Segment Start: Material supplied
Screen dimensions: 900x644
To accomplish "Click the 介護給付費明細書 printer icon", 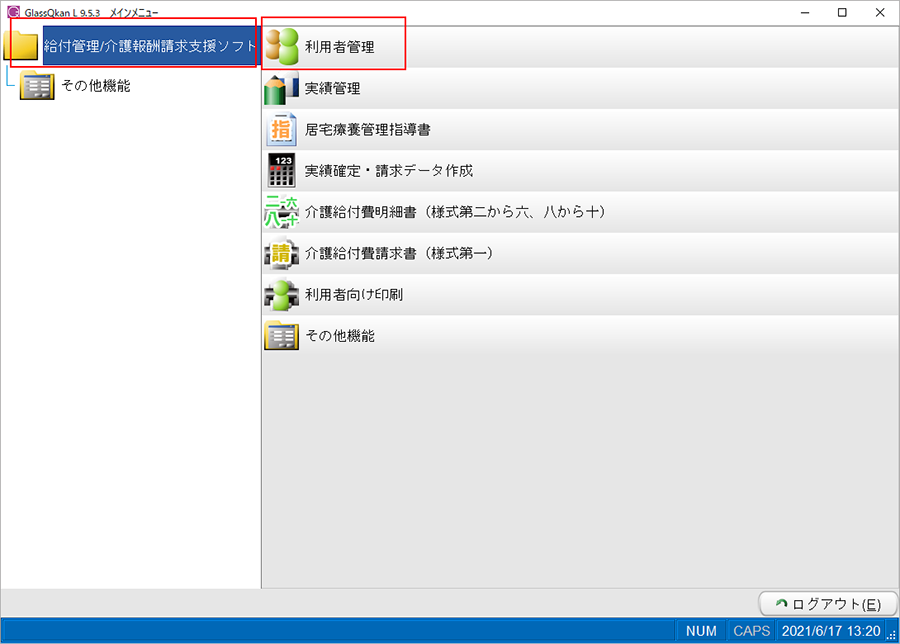I will [x=282, y=212].
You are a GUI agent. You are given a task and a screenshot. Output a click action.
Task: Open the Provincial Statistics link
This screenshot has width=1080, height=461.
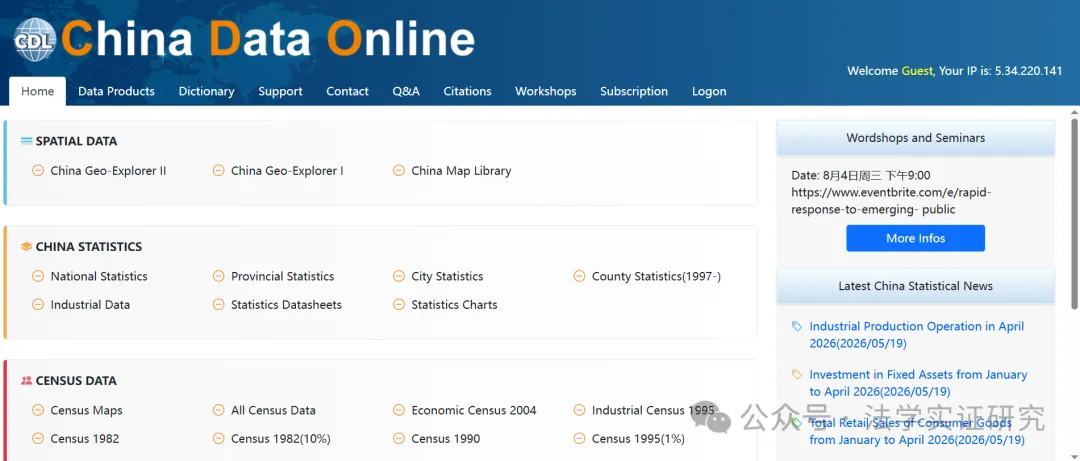tap(282, 276)
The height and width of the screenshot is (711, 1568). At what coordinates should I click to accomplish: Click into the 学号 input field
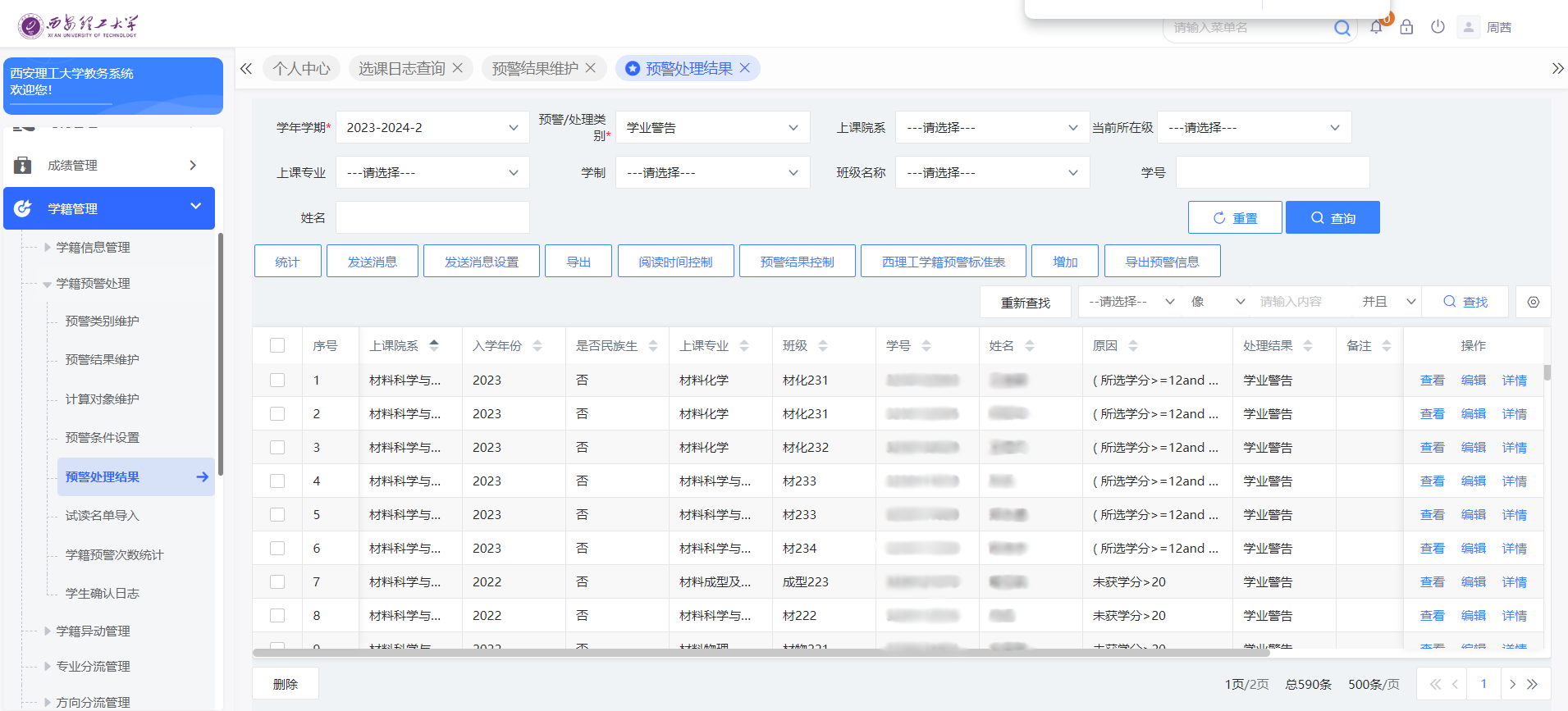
Segment End: Material supplied
- Task details: Take the line containing "This screenshot has width=1080, height=461." and every line after it to the end of the records, and restate them verbatim, with no pictures.

- Completed task:
This screenshot has width=1080, height=461.
tap(282, 276)
The height and width of the screenshot is (711, 1568). At what coordinates should I click to accomplish: Click into the 学号 input field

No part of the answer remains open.